Random Subset of Individuals from .BED File (.ped not available)
2
0
Entering edit mode
4.2 years ago
angus.gane • 0

I am trying to split a a GWAS cohort into two random samples. I have the .bed, .fam, and .bim files. I know plink has commands for filtering out subsets of individuals (--filter) but this seems to require the .map file. It is possible to filter binary files on plink but it doesn't seem to allow this for the first two 'columns' - which contain the individual data I need to filter using.

My very computationally intensive solution has been to recode the .bed file and .ped and .map files for each chromosome (800GB+), randomly select a cohort of individuals with shuf and then grep these out of the .ped file before recoding as .bed files.

I was wondering if anyone had a better way of doing this?

Thanks, Angus

1
Entering edit mode

Are you doing this for some 'machine learning' or bootstrapping method?, i.e., breaking the dataset up into training and testing?

Just do the following:

1. obtain a sample ID listitng
2. 'randomly' select sample IDs from the listing (using any programming language)
3. use --keep or --remove on your BED files to keep or remove samples accordingly
1
Entering edit mode
5 months ago
angus.gane • 0

Thank you all. Looking back on this a few years later there are a few possible approaches.

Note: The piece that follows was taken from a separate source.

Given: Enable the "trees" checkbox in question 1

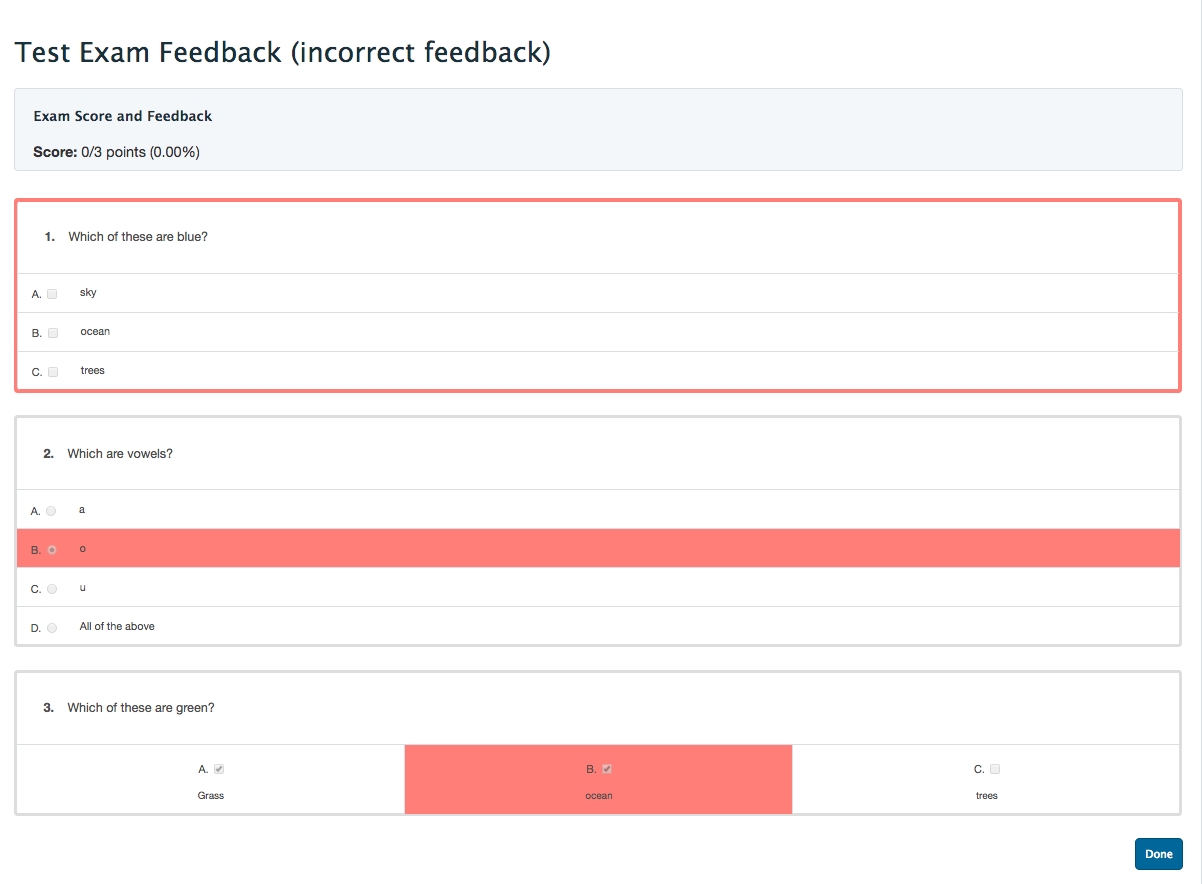Looking at the screenshot, I should (x=53, y=372).
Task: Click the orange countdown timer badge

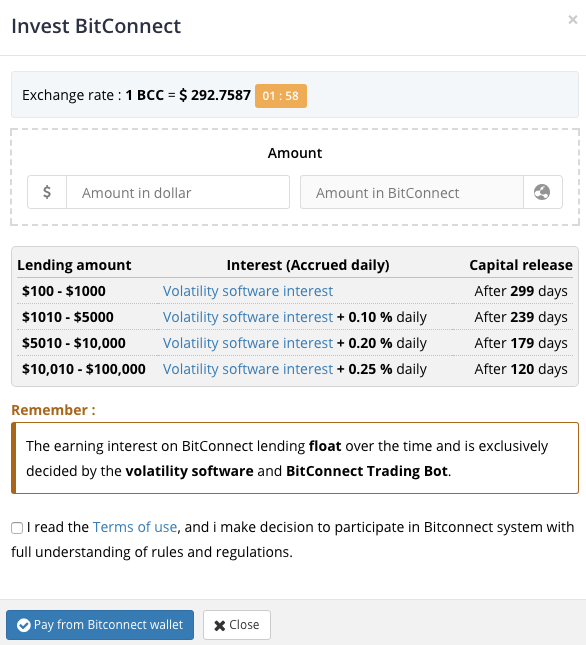Action: 281,96
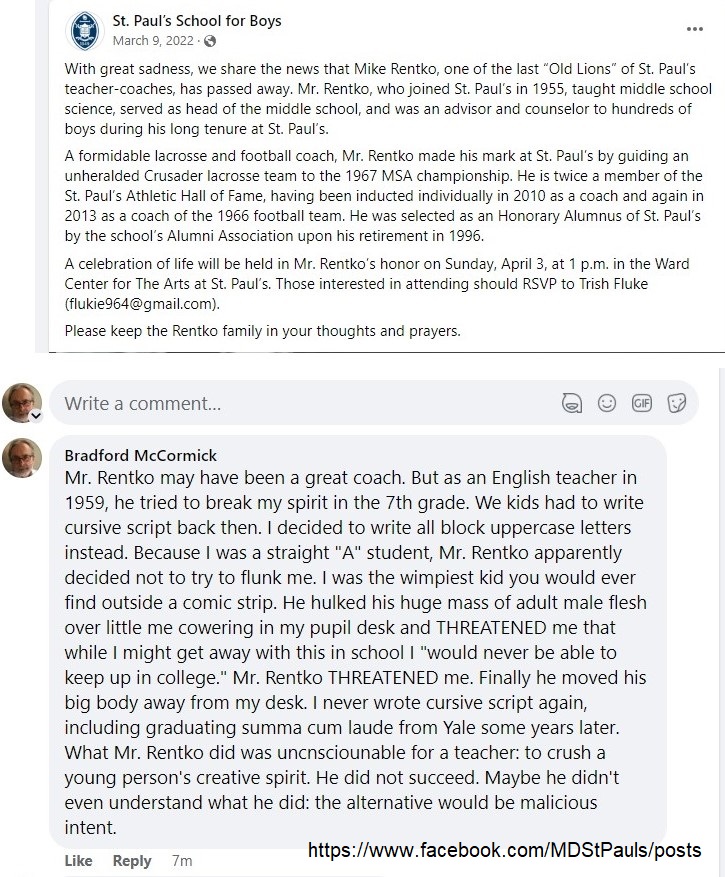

In the end I used sort -R on the fam file, extracted a testing and a training set with head and tail and then used:

plink1.9.exe --bfile file --keep set1.fam --make-bed --out subset1
plink1.9.exe --bfile file --keep set2.fam --make-bed --out subset2


In addition of course a few checks to ensure everything went ok!

1
Entering edit mode
5 months ago

800GB of data per chromosome is a lot. If shuf does not scale to the size of data you are working with and you get out-of-memory errors, then the sample application might be of use. It samples like shuf, but uses a simple trick to reduce memory usage to 8 bytes per line.